When you learn something new repetition is essential. Through repetition you become more efficient and more effective at any challenge, which you pose yourself. The progress you make during the learning and repetition phases can be represented graphically like in the plot below. Scientific studies on memory and acquisition of motor skills have shown that the learning curve looks as follows: in the beginning, when what you have to learn is very new, the progress you make is very slow. However, if you keep training and repeating something interesting happens. Your brain starts adjusting to the challenge and suddenly the progress becomes much more accelerated. This is the phase, where you make the most progress. Once you reach a certain level of skill and knowledge you enter the phase of diminishing returns. The better you become at the task the less you still can make progress in the learning curve. You start mastering the new knowledge or skill and your brain has adapted and adjusted to the challenge – you hit the bounds of the skill or you know all there is to know in that field – you have reached a plateau. The plateau is generally not flat, it is just much, much harder to make significant progress. Most people then are satisfied with the results and say that they have learned the new knowledge or skill as well as it can be learned. You could call it the individual maximum competence for a given skill.
typical learning curve while learning new information
Most likely you have experienced the learning curve first hand. Whenever you delve into a new and very complex field your progress at the beginning of the learning curve is very slow. This is mostly due to the fact that you first have to familiarize yourself with the topic, get an overview what’s going on, understand the basic definitions and terminology etc.

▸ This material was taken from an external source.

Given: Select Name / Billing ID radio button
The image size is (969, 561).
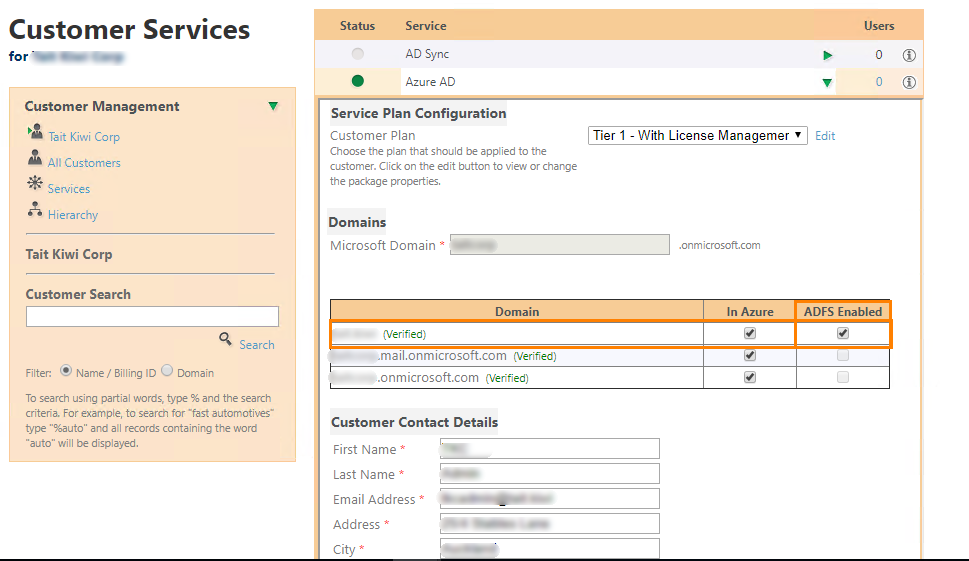Looking at the screenshot, I should 66,370.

Once you are over this initial phase, whatever you learn starts slowly making sense. In fact, once you learned the basic vocabulary, your understanding improves significantly and you make a lot of progress learning what really matters in that field. This is when all the scattered facts begin to interconnect and you start “putting it all together”. You continue making fast progress until you reached the end of what there is to learn in the given field and when all is left are the boring details, which do not change the big picture any more. Then your progress in the learning curve slows down until you reach your individual plateau.
The first scientific study of the learning curve was performed by Hermann Ebbinghaus. Ebbinghaus learned nonsensical three letter words such as “WID” “KOR” “ZIF” etc. and recorded his progress. He found that when learning lists of such nonsensical words the time spent learning a given number of words increases drastically with the number of words.
While the learning curve originally used in psychology and memory research has a clearly defined meaning, it has become increasingly popular in other fields as well. Therefore different terminologies have been coined such as “experience curve”, “progress function”, “progress curve”, “improvement curve”, “cost improvement curve”, “start-up curve”, and “efficiency curve”. These different names however denote essentially the same behavior. An slow beginning followed by an accelerated rate of increase and a subsequent reaching of a plateau. All these processes are described by a so called S-curve.
The steep learning curve
A colloquial term that is frequently used is “this product has a steep learning curve”. Interestingly this is exactly the opposite of the original definition. When you say e.g. “quantum thermodynamics has a steep learning curve” you intend to say that it is rather difficult to understand and master it. A steep learning curve however, as defined in learning psychology, means that you make rapid progress. This is the part in the middle of above plot where things are starting to make sense and you move ahead quickly – this is where learning is easiest!
Probably the term came to be because you can consider its figural meaning: if you hike on a learning curve, steep is probably associated with frustration and strenuous climbing. Not so!